JOB A:
Rename "common factors" as "shared factors" in the stretch of the simplification solution from "Separate the common" through "other two terms.", and give that stretch with the change made.
JOB B:
Translate into French the following sentence from the simplification solution: "Separate the common factors from both the pairs of terms."
JOB C:
Resume the worked simplification solution, starting after its last sentence.

DOCUMENT SECTION:
━━━━━━━━━━━━━━━━━━━━
Question

Simplify:
${{x}^{2}}+{{z}^{2}}-2xz$

Answer 1

Recall the identity: ${{(a\pm b)}^{2}}={{a}^{2}}\pm 2ab+{{b}^{2}}$ .
In order to factorize a quadratic expression, Split the term consisting of the product of the variables, $-2xz$ in this case, into a sum of two terms whose product is equal to the product of the remaining two terms ${{x}^{2}}{{z}^{2}}$.
Separate the common factors from both the pairs of terms.

Complete step-by-step answer:
The given expression ${{x}^{2}}+{{z}^{2}}-2xz$ is a quadratic expression. Let us split its term $-2xz$ into $-xz$ and $-xz$ , such that their product is equal to ${{x}^{2}}{{z}^{2}}$ , the product of the other two terms.
━━━━━━━━━━━━━━━━━━━━
RECORD EXTRACTS:
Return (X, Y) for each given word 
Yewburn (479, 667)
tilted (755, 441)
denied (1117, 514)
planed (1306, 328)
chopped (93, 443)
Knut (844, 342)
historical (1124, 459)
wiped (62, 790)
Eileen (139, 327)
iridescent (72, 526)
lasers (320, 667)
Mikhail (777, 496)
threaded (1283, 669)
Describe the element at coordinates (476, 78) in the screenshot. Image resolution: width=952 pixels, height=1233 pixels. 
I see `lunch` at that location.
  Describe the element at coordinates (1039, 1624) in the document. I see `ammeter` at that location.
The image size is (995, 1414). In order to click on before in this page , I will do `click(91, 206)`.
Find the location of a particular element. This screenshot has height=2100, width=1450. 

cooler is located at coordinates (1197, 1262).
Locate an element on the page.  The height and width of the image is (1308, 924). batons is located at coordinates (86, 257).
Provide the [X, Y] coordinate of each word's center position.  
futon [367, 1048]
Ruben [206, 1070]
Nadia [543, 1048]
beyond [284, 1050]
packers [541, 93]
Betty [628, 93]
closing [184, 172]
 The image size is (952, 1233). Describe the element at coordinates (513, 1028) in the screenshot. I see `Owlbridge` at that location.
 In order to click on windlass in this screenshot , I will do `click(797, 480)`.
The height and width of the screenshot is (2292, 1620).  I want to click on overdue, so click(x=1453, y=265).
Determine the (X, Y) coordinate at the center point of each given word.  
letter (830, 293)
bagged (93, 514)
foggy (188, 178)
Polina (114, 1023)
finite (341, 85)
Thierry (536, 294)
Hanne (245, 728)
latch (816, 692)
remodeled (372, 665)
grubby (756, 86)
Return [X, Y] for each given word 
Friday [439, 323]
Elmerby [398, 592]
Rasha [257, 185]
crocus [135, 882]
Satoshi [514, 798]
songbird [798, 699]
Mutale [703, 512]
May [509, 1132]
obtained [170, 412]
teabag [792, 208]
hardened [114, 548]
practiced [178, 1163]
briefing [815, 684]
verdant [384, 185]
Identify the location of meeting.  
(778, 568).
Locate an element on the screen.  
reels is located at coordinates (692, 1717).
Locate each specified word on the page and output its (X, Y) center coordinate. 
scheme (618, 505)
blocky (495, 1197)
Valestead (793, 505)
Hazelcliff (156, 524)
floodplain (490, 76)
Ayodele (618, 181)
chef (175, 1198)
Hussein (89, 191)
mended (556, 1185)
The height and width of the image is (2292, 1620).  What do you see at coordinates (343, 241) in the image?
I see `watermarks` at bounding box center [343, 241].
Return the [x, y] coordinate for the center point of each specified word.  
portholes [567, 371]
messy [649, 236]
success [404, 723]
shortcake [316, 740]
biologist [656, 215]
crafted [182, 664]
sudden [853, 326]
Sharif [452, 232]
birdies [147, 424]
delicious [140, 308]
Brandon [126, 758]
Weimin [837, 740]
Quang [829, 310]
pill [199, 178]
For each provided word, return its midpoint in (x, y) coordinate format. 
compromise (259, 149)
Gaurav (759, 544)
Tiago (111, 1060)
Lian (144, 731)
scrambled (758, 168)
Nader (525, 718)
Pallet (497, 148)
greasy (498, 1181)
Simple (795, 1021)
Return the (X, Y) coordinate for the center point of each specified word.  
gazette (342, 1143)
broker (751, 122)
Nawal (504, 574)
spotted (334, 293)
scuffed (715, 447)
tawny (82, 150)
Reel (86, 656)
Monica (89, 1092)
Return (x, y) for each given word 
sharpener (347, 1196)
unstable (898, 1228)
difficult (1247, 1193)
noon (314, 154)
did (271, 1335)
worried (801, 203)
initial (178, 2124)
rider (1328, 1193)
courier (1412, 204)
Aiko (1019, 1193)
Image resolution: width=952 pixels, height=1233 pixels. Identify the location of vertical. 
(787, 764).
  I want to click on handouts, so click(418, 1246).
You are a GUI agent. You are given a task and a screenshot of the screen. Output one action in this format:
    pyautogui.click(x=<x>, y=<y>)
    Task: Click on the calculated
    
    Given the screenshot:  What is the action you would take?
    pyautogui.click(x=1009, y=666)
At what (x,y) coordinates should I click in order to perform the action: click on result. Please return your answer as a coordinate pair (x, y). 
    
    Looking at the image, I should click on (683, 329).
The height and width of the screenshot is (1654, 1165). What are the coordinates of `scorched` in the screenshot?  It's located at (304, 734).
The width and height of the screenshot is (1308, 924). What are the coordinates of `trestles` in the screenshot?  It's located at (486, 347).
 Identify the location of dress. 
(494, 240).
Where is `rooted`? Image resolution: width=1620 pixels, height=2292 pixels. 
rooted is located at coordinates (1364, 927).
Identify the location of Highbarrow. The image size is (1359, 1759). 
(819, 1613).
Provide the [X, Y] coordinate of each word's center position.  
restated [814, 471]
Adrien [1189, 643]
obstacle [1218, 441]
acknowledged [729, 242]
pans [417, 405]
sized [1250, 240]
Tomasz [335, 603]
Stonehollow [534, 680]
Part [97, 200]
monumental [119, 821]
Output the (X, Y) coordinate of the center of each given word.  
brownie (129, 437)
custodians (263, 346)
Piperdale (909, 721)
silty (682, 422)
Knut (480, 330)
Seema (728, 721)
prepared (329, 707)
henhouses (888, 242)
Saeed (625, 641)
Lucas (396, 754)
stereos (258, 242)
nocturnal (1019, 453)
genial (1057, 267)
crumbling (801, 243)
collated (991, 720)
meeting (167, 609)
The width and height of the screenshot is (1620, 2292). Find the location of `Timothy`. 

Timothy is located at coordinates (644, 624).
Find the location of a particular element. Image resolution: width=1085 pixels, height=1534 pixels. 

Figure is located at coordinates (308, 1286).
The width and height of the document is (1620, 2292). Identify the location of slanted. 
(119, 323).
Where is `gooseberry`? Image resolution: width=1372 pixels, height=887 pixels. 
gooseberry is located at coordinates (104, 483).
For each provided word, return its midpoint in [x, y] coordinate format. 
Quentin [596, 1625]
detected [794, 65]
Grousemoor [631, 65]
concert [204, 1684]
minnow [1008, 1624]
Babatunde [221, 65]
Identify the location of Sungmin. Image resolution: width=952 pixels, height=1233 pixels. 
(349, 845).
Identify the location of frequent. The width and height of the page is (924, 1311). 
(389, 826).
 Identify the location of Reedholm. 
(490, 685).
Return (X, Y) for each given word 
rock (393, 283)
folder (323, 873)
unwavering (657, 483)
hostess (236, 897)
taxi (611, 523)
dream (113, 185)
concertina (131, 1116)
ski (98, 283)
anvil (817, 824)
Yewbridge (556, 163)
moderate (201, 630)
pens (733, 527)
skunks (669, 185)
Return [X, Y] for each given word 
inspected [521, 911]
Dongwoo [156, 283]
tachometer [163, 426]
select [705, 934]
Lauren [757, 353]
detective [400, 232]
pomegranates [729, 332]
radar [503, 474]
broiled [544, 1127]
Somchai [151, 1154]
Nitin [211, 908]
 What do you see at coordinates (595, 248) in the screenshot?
━━━━━━━━━━━━━━━━━━━━
WRITTEN ANSWER A:
Separate the shared factors from both the pairs of terms.

Complete step-by-step answer:
The given expression ${{x}^{2}}+{{z}^{2}}-2xz$ is a quadratic expression. Let us split its term $-2xz$ into $-xz$ and $-xz$ , such that their product is equal to ${{x}^{2}}{{z}^{2}}$ , the product of the other two terms.

WRITTEN ANSWER B:
Séparez les facteurs communs des deux paires de termes.

WRITTEN ANSWER C:
∴ ${{x}^{2}}+{{z}^{2}}-2xz$
= ${{x}^{2}}-xz-xz+{{z}^{2}}$
Separating the common factors from the first two and the last two terms, we get:
= $x(x-z)-z(x-z)$
Separating the common factor $(x-z)$ from both the terms, we get:
= $(x-z)(x-z)$
Which can be written as:
= ${{(x-z)}^{2}}$ , which is the required simplification.

Note: It is not always possible to simplify a given expression.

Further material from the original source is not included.